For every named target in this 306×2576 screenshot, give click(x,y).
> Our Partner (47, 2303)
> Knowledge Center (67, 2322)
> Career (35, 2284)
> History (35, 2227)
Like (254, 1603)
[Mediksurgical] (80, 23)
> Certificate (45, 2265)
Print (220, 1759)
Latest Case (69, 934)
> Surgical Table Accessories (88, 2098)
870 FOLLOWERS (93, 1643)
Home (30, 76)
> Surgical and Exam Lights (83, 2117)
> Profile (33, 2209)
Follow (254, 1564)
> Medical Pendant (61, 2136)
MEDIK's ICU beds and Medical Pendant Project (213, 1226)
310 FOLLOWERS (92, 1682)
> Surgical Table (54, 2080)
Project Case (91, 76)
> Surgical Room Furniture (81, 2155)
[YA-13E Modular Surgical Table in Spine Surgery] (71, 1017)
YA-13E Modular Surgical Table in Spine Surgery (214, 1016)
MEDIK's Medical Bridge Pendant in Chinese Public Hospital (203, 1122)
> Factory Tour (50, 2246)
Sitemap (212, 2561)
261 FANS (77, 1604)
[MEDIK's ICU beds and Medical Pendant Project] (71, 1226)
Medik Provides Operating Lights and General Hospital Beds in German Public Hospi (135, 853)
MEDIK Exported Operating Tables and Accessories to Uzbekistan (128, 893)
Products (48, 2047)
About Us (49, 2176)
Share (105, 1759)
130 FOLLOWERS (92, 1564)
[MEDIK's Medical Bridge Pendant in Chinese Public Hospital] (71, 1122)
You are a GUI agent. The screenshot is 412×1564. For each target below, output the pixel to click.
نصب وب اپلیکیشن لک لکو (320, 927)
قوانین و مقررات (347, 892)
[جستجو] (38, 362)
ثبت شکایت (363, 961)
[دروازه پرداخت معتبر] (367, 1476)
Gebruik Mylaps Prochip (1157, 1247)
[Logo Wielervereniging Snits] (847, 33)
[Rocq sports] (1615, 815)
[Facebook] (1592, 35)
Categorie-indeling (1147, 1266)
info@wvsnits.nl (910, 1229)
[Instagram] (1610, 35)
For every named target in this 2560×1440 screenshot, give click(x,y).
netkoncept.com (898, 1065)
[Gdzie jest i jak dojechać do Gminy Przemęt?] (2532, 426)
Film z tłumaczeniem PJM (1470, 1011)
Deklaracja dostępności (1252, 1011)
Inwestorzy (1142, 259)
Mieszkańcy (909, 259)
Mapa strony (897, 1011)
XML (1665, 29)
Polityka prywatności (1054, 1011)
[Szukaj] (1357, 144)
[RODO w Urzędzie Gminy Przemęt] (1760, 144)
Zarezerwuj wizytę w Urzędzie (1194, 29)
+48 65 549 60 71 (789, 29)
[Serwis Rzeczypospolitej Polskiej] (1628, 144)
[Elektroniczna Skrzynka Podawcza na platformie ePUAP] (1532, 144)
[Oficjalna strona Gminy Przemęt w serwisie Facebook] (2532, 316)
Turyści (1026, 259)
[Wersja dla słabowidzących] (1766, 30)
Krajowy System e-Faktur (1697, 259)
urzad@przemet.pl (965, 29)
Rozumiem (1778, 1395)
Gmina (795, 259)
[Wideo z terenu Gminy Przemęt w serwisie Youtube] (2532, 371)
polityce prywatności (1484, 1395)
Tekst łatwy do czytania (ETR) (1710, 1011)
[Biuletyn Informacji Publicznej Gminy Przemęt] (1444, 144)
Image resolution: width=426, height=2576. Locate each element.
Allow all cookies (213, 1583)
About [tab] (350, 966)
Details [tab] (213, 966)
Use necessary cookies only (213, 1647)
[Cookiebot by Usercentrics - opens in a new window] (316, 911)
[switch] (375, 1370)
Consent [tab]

> What to work on
Copy out every one of the records above, substituting "SUBSCRIBERS" for each occurrence of "FOLLOWERS" and keeping everything else the same.

> Task answer
For every named target in this 306×2576 screenshot, give click(x,y).
> Our Partner (47, 2303)
> Knowledge Center (67, 2322)
> Career (35, 2284)
> History (35, 2227)
Like (254, 1603)
[Mediksurgical] (80, 23)
> Certificate (45, 2265)
Print (220, 1759)
Latest Case (69, 934)
> Surgical Table Accessories (88, 2098)
870 SUBSCRIBERS (93, 1643)
Home (30, 76)
> Surgical and Exam Lights (83, 2117)
> Profile (33, 2209)
Follow (254, 1564)
> Medical Pendant (61, 2136)
MEDIK's ICU beds and Medical Pendant Project (213, 1226)
310 SUBSCRIBERS (92, 1682)
> Surgical Table (54, 2080)
Project Case (91, 76)
> Surgical Room Furniture (81, 2155)
[YA-13E Modular Surgical Table in Spine Surgery] (71, 1017)
YA-13E Modular Surgical Table in Spine Surgery (214, 1016)
MEDIK's Medical Bridge Pendant in Chinese Public Hospital (203, 1122)
> Factory Tour (50, 2246)
Sitemap (212, 2561)
261 FANS (77, 1604)
[MEDIK's ICU beds and Medical Pendant Project] (71, 1226)
Medik Provides Operating Lights and General Hospital Beds in German Public Hospi (135, 853)
MEDIK Exported Operating Tables and Accessories to Uzbekistan (128, 893)
Products (48, 2047)
About Us (49, 2176)
Share (105, 1759)
130 SUBSCRIBERS (92, 1564)
[MEDIK's Medical Bridge Pendant in Chinese Public Hospital] (71, 1122)
You are a GUI agent. The screenshot is 412×1564. For each target below, output the pixel to click.
نصب وب اپلیکیشن لک لکو (320, 927)
قوانین و مقررات (347, 892)
[جستجو] (38, 362)
ثبت شکایت (363, 961)
[دروازه پرداخت معتبر] (367, 1476)
Gebruik Mylaps Prochip (1157, 1247)
[Logo Wielervereniging Snits] (847, 33)
[Rocq sports] (1615, 815)
[Facebook] (1592, 35)
Categorie-indeling (1147, 1266)
info@wvsnits.nl (910, 1229)
[Instagram] (1610, 35)
For every named target in this 2560×1440 screenshot, give click(x,y).
netkoncept.com (898, 1065)
[Gdzie jest i jak dojechać do Gminy Przemęt?] (2532, 426)
Film z tłumaczeniem PJM (1470, 1011)
Deklaracja dostępności (1252, 1011)
Inwestorzy (1142, 259)
Mieszkańcy (909, 259)
Mapa strony (897, 1011)
XML (1665, 29)
Polityka prywatności (1054, 1011)
[Szukaj] (1357, 144)
[RODO w Urzędzie Gminy Przemęt] (1760, 144)
Zarezerwuj wizytę w Urzędzie (1194, 29)
+48 65 549 60 71 (789, 29)
[Serwis Rzeczypospolitej Polskiej] (1628, 144)
[Elektroniczna Skrzynka Podawcza na platformie ePUAP] (1532, 144)
[Oficjalna strona Gminy Przemęt w serwisie Facebook] (2532, 316)
Turyści (1026, 259)
[Wersja dla słabowidzących] (1766, 30)
Krajowy System e-Faktur (1697, 259)
urzad@przemet.pl (965, 29)
Rozumiem (1778, 1395)
Gmina (795, 259)
[Wideo z terenu Gminy Przemęt w serwisie Youtube] (2532, 371)
polityce prywatności (1484, 1395)
Tekst łatwy do czytania (ETR) (1710, 1011)
[Biuletyn Informacji Publicznej Gminy Przemęt] (1444, 144)
Image resolution: width=426, height=2576. Locate each element.
Allow all cookies (213, 1583)
About [tab] (350, 966)
Details [tab] (213, 966)
Use necessary cookies only (213, 1647)
[Cookiebot by Usercentrics - opens in a new window] (316, 911)
[switch] (375, 1370)
Consent [tab]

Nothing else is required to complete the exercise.